** Opening DATASET EXTRACT block **

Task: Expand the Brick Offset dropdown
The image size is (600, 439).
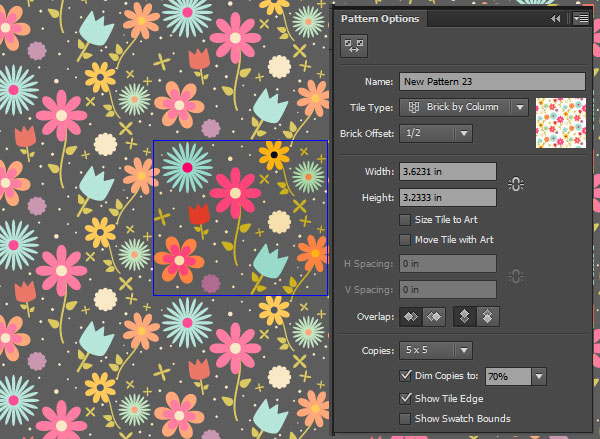Action: [435, 133]
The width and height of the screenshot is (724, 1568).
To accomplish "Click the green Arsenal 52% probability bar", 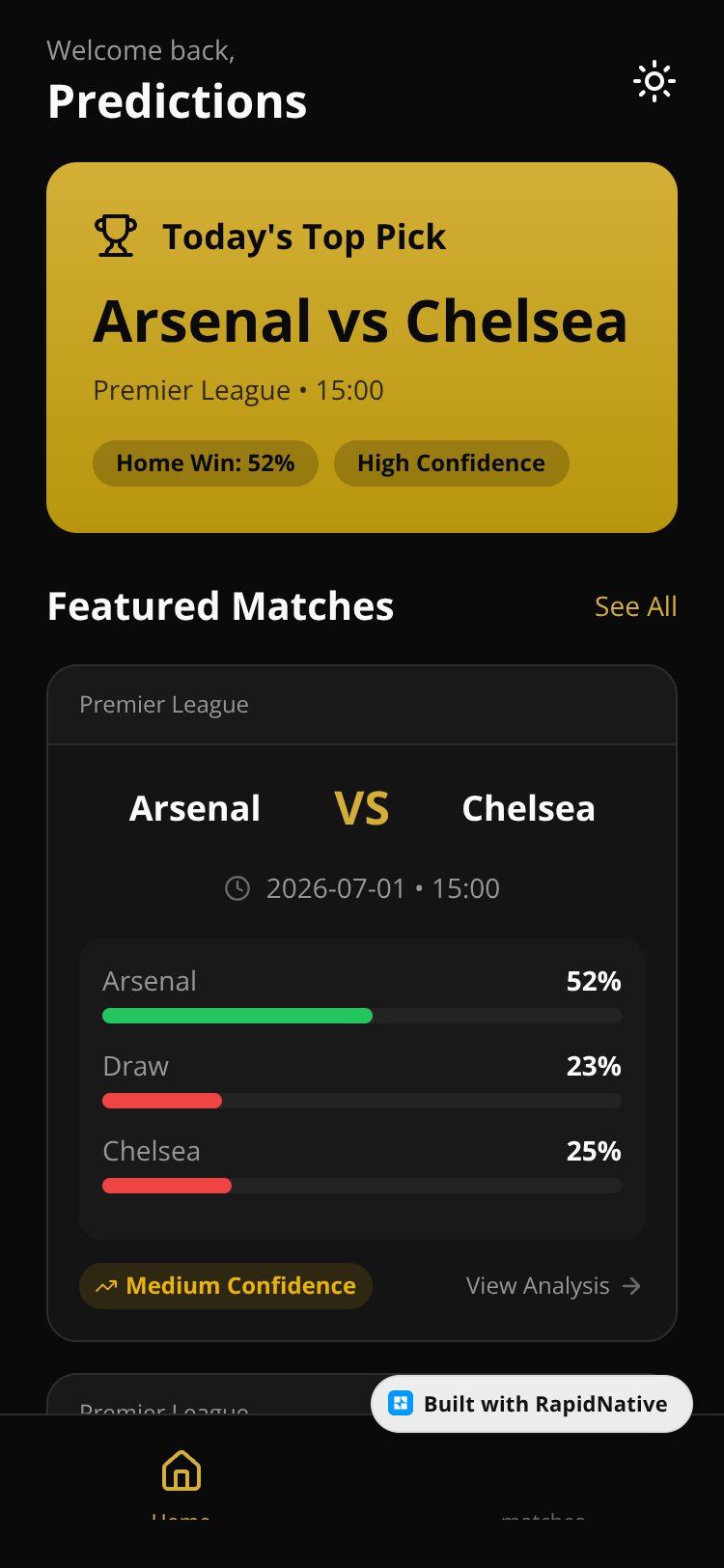I will click(237, 1016).
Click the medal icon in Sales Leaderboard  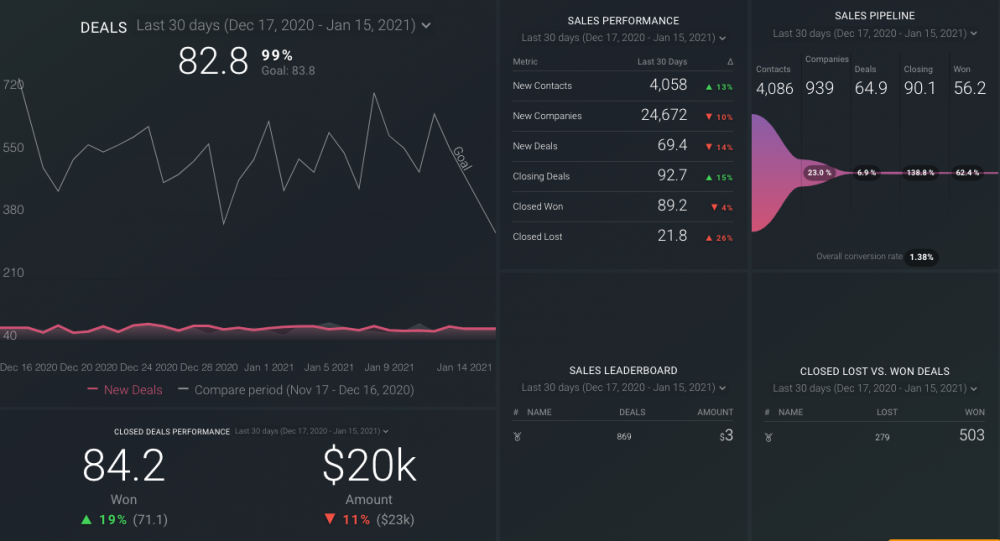516,437
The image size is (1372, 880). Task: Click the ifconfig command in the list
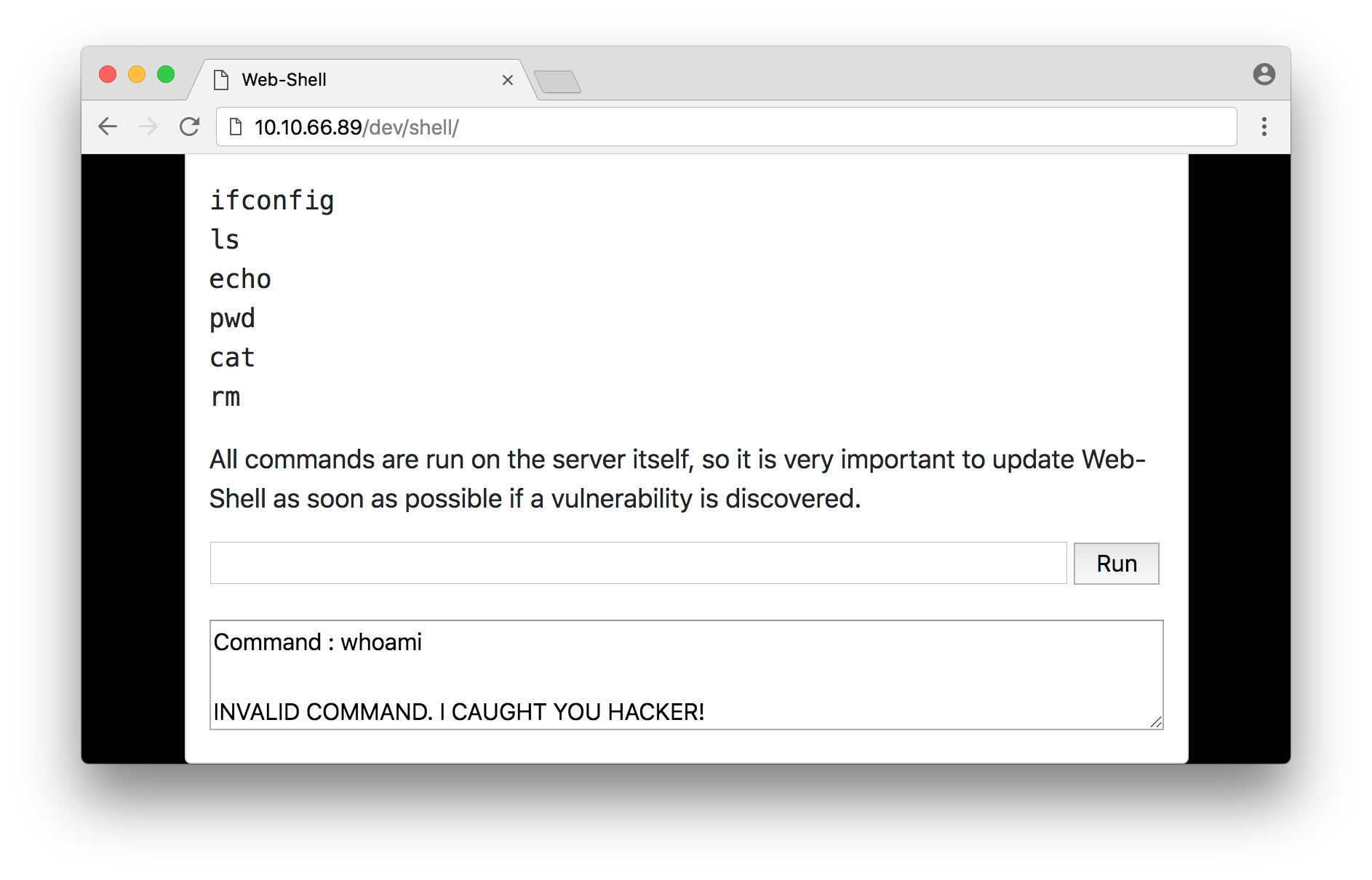[x=272, y=201]
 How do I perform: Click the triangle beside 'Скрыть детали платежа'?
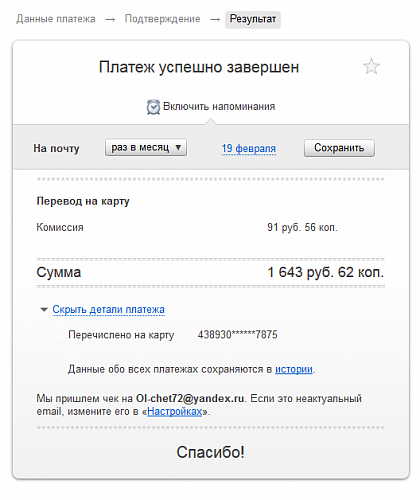pos(44,310)
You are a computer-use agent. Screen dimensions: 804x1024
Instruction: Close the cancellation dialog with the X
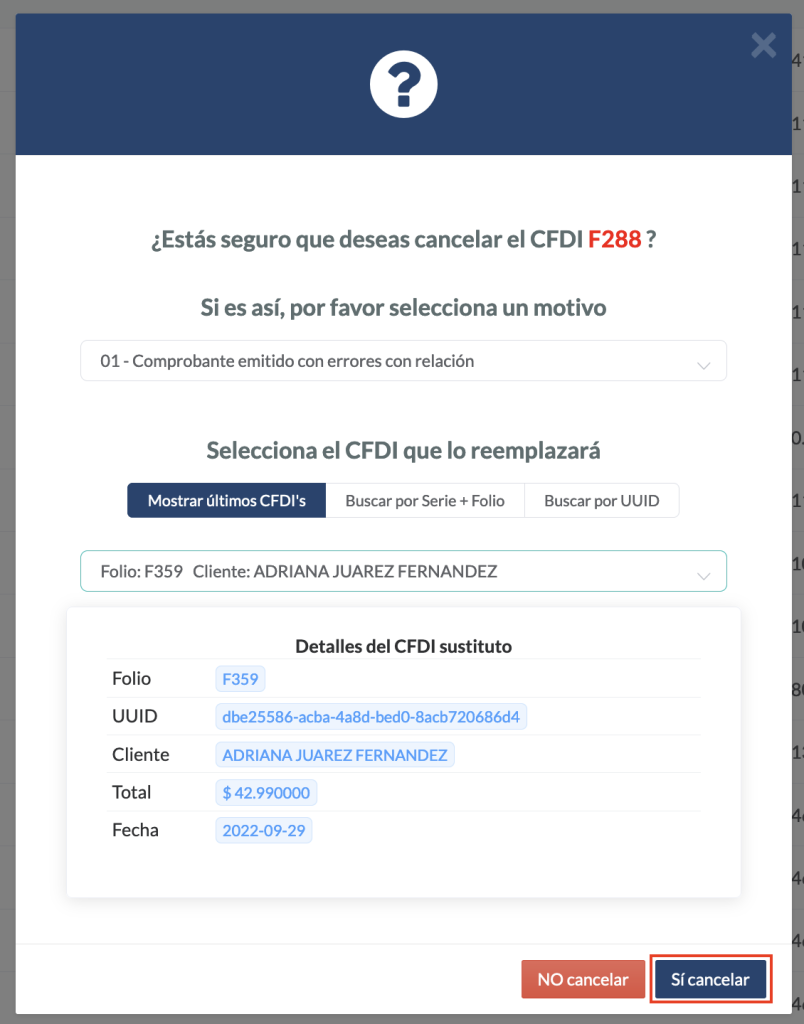pos(763,45)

** Closing DATASET EXTRACT block **

| TASK DIRECTIONS |
This task calls for the lines from the line holding "You are a computer-use" through the last line above, restated word for word with both ends included and the pictures dropped.

| WORKED SOLUTION |
You are a computer-use agent. Screen dimensions: 804x1024
Instruction: Close the cancellation dialog with the X
pos(763,45)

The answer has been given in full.